Wildlife gardens have gained a lot of popularity as general sentiments have shifted towards conservationism, endangered bird and insect species and the recreation of ecosystems to help their survival.
Wildlife gardens can be immensely satisfying, and they are projects that the whole family can get involved in with weekend projects for the kids and longer term strategies that you can develop together to attract particular insect and bird species into your garden.
The birds and the bees
Apart from planting native plant varieties that local fauna can feed off, a good wildlife garden needs various constructions and contraptions that insects, birds and animals can use as refuges and dwellings. Many garden suppliers will have things like feeders for birds and small, wooden “hotels” for insects, but you can also quite easily make enclosures using objects and materials you can find around the home or garden.

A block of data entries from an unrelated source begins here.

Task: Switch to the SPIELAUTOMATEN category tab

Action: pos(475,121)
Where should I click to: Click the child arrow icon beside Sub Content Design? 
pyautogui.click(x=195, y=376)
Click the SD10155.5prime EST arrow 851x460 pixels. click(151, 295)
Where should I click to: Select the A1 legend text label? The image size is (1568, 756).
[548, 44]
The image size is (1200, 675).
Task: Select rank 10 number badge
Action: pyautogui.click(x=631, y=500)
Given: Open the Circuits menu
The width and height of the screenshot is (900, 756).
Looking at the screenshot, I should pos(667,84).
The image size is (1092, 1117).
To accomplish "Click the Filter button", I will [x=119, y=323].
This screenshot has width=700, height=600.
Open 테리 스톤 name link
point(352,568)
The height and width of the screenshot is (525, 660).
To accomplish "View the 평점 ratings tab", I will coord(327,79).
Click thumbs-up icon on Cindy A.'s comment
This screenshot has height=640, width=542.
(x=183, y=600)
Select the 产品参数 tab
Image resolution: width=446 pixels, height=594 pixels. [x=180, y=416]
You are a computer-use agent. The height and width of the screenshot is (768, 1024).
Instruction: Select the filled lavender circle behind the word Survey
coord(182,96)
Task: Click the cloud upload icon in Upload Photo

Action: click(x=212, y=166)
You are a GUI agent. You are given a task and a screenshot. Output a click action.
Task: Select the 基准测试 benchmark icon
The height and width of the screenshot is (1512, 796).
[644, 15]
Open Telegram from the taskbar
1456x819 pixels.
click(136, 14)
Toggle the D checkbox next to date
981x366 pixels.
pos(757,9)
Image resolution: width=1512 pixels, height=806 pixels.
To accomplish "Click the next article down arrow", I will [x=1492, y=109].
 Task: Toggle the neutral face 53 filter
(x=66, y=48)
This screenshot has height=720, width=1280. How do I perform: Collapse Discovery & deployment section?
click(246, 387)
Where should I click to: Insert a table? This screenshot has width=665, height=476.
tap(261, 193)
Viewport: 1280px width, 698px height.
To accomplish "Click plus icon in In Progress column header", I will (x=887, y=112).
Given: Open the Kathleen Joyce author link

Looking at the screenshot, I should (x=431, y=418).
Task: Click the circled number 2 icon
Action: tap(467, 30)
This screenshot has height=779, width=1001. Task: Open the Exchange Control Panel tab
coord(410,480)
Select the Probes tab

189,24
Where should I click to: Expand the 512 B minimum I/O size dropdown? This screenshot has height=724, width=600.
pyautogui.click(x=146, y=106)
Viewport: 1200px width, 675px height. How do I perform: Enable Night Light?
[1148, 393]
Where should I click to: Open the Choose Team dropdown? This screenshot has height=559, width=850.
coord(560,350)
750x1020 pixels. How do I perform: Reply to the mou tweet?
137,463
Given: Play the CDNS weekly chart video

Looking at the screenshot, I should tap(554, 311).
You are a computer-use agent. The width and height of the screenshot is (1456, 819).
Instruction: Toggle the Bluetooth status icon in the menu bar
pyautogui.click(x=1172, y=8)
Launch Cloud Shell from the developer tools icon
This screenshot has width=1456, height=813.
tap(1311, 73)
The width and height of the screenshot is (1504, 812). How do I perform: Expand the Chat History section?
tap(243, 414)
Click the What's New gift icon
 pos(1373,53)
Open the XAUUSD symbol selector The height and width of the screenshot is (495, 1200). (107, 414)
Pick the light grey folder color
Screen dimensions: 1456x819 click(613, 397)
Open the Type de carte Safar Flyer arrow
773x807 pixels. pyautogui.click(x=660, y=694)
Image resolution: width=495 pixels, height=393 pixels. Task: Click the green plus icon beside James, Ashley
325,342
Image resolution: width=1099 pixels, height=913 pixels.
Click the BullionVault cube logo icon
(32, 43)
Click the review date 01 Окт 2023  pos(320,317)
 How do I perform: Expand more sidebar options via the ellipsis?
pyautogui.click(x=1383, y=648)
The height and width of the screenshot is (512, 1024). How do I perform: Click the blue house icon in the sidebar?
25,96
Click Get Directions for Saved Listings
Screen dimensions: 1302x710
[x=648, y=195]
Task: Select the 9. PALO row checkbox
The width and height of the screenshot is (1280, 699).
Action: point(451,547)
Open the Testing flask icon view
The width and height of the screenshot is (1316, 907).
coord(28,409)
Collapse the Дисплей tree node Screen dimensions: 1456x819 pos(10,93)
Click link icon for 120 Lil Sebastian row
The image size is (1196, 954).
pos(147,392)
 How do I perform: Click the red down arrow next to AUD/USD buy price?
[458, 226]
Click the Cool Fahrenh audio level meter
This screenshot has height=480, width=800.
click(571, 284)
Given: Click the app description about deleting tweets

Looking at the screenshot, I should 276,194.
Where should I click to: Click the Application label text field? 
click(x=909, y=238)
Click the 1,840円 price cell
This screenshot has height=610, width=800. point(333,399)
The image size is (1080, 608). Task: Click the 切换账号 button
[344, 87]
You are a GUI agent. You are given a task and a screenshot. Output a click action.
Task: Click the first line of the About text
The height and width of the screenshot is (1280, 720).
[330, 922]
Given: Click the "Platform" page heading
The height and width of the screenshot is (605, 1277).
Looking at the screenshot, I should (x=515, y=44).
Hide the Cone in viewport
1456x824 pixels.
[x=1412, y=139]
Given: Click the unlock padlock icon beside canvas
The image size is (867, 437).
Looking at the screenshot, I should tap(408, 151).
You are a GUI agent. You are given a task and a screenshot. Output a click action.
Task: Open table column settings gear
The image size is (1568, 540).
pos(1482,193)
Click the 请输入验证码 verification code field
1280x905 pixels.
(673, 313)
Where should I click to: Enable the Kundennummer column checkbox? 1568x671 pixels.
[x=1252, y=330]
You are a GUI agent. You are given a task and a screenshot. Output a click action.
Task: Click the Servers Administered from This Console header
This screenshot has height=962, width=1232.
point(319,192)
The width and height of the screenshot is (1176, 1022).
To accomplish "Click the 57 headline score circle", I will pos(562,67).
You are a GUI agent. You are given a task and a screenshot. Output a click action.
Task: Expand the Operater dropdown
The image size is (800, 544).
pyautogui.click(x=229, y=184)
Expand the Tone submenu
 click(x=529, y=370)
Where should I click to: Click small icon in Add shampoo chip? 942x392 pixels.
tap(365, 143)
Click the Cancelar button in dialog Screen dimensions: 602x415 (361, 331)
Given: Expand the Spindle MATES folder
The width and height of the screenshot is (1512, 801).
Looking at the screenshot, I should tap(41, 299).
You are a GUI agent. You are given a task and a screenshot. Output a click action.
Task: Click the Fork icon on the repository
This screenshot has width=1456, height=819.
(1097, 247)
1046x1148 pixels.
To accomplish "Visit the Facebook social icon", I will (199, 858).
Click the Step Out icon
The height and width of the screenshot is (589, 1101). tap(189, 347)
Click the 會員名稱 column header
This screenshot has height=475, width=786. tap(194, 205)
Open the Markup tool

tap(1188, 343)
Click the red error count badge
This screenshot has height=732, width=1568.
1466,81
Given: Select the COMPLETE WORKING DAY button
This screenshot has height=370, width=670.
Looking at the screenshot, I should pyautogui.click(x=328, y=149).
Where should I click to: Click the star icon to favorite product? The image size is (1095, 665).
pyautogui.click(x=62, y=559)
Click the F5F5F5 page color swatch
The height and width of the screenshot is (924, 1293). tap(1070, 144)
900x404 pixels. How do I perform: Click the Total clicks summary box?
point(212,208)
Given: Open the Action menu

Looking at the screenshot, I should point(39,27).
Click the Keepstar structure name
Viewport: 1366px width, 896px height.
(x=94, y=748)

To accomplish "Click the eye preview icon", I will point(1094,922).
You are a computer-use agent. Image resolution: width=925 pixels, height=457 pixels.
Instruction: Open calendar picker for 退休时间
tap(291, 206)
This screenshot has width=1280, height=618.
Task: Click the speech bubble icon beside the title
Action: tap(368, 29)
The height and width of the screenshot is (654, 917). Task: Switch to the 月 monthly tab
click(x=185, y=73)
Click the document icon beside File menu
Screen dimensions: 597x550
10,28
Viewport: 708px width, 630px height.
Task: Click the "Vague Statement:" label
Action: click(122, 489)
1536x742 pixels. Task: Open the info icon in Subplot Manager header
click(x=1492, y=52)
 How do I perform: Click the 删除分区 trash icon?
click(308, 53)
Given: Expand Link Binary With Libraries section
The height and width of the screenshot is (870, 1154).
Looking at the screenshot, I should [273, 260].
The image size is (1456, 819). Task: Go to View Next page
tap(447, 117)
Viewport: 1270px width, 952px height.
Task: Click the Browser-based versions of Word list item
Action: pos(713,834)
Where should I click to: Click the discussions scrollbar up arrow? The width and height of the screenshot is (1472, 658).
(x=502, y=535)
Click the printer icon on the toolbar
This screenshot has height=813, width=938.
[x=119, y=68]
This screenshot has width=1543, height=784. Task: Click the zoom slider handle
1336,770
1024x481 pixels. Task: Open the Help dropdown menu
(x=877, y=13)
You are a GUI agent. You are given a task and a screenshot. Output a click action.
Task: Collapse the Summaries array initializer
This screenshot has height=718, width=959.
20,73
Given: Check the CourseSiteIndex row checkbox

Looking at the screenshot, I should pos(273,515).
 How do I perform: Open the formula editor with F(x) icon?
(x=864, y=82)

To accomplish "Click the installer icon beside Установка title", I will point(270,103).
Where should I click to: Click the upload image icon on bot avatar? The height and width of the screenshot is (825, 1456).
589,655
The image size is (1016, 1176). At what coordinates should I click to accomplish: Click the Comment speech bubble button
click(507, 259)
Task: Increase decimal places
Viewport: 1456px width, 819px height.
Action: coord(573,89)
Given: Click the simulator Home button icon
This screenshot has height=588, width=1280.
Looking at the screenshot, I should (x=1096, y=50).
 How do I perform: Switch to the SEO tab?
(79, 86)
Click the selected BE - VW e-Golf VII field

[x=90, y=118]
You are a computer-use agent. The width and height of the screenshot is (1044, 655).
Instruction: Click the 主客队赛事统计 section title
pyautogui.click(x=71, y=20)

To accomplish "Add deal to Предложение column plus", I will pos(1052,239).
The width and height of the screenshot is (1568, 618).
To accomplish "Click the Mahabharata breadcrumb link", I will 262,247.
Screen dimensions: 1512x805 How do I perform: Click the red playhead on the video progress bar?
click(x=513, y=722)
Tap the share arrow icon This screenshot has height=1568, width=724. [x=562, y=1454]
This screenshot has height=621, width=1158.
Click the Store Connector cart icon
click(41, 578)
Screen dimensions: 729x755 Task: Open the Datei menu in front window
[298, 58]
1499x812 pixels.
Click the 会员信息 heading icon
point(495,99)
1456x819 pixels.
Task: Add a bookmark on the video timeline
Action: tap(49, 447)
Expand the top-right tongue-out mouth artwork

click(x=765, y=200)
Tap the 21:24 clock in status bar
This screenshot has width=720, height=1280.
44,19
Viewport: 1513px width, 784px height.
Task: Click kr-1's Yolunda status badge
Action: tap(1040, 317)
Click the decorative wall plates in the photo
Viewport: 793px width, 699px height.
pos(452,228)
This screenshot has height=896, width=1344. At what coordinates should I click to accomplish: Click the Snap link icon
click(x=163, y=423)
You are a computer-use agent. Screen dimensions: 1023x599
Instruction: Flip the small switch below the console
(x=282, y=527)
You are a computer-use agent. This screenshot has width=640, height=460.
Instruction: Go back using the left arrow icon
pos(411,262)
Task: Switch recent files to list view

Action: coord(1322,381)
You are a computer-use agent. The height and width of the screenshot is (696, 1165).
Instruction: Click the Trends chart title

One very clever example is filling an unused pot with old sticks and twigs, which you lay vertically inside the pot. This is, of course, so simple that even the youngest of children will be delighted to help you with it. You can make a few of these and distribute them around shaded areas of your garden for perfect refuges which insects will happily occupy and lay their eggs in.
Small ponds are also much appreciated, especially by birds. You can cut old oak or plastic barrels in half, or check out what your local garden supplier has got in terms resin basins.
Rudimentary, untreated log benches, while not specifically for animals, look great in wildlife gardens; they are attractive in their own right and you can place them strategically so you and your family can sit down and watch the birds and insects that come to visit.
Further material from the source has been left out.